For instance, the function \(f(\mathbf{x}) = \frac{1}{2} \|\mathbf{x}\|^2\) is convex since \(\nabla^2 f = \mathbf{I}\), i.e., its Hessian is the identity matrix.
Formally, a twice-differentiable one-dimensional function \(f: \mathbb{R} \rightarrow \mathbb{R}\) is convex if and only if its second derivative \(f''(x) \geq 0\). For any twice-differentiable multidimensional function \(f: \mathbb{R}^n \rightarrow \mathbb{R}\), it is convex if and only if its Hessian \(\nabla^2 f \succeq 0\).
Proof:
First, we prove the one-dimensional case.
Assume that \(f\) is convex. Then, for any \(\epsilon > 0\):
\[\frac{1}{2} f(x + \epsilon) + \frac{1}{2} f(x - \epsilon) \geq f\left( \frac{x + \epsilon + x - \epsilon}{2} \right) = f(x).\]This inequality follows from the definition of convexity.
Since the second derivative is given by the limit over finite differences, it follows that:
\[f''(x) = \lim_{\epsilon \to 0} \frac{f(x + \epsilon) + f(x - \epsilon) - 2 f(x)}{\epsilon^2} \geq 0.\]Thus, \(f''(x) \geq 0\).
Conversely, suppose that \(f''(x) \geq 0\). Then, \(f'\) is a monotonically nondecreasing function.

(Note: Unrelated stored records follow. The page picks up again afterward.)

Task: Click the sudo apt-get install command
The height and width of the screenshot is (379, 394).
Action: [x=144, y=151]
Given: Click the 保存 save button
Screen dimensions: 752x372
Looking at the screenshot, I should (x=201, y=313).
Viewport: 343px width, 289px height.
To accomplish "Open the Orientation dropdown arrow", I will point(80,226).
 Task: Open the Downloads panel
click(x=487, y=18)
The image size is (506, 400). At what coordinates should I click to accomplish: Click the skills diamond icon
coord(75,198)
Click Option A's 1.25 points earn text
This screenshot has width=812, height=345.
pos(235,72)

Let \(a < x < b\) be points in \(\mathbb{R}\), where \(x = (1 - \lambda)a + \lambda b\) and \(\lambda \in (0, 1)\).
By the mean value theorem, there exist \(\alpha \in [a, x]\) and \(\beta \in [x, b]\) such that:
\[f'(\alpha) = \frac{f(x) - f(a)}{x - a}, \quad f'(\beta) = \frac{f(b) - f(x)}{b - x}.\]Since \(f'\) is nondecreasing, \(f'(\beta) \geq f'(\alpha)\).
Therefore:
\[\frac{f(x) - f(a)}{x - a} \leq \frac{f(b) - f(x)}{b - x}.\]Cross-multiplying:
\[(b - x)[f(x) - f(a)] \leq (x - a)[f(b) - f(x)].\]Rewriting (carefully expand it out on the previous step):
\[\frac{x - a}{b - a}[f(b) - f(x)] + \frac{b - x}{b - a}[f(x) - f(a)] \geq 0.\]This implies(rewrite \(\lambda=\frac{x-a}{b-a}\)):
\[(1 - \lambda) f(a) + \lambda f(b) \geq f(x).\]Thus, \(f\) is convex.
Next, we introduce a lemma before proving the multidimensional case.
Lemma: A function \(f: \mathbb{R}^n \rightarrow \mathbb{R}\) is convex if and only if for all \(\mathbf{x}, \mathbf{y} \in \mathbb{R}^n\):
\[g(z) \stackrel{\textrm{def}}{=} f(z \mathbf{x} + (1 - z) \mathbf{y}), \quad z \in [0,1],\]is convex.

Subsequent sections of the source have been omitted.